> SOURCE EXCERPT
((
Working under the brand name Risk-As-A-Service, Gravitas would equip fund managers with the technology and staff needed to measure the impact of market events and trades across their portfolios. A key selling point: Clients could hand over those tasks to a single vendor.

Hedge funds routinely deliver complex reports on position, liquidity and counterparty risk to regulators, backers and their own investment committees. Because those parties often have vastly different ideas of what constitutes risk, however, managers sometimes hire separate service providers to generate the needed documents for each group.

Gravitas proposes to streamline the process, while taking advantage of a growing willingness among fund operators to farm out such functions to outside companies. “They are realizing some of these things are commodities. They don’t need to control everything,” Gravitas founder Jayesh Punater said.

Gravitas is best known for helping hedge funds set up and run information-technology systems. Its push into risk-management technology comes as regulators and institutional investors are increasingly demanding that managers implement high-quality infrastructures, even as backers also push for lower fees.
))
> DATA BLOCK
((
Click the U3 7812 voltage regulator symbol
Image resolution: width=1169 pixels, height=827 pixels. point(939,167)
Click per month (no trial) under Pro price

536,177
))
> PROBLEM TO SOLVE
Extend the article about Gravitas and its risk-management service for hedge funds with a few more sentences that begin right after its last one.

> REPLY
The firm is offering the service in conjunction with IBM Risk Analytics, a Web-based operation that gives investment specialists, traders and corporate treasurers on-demand access to tools for portfolio construction, risk management and reporting. IBM launched the business in 2011, following its $320 million acquisition of Toronto-based Algorithmics.

Punater founded Gravitas in 1996 with an initial focus on selling information-technology support to brokerage houses. The New York firm began to shift its focus to alternative-investment firms in 2004, immediately snaring a number of high-profile managers as clients.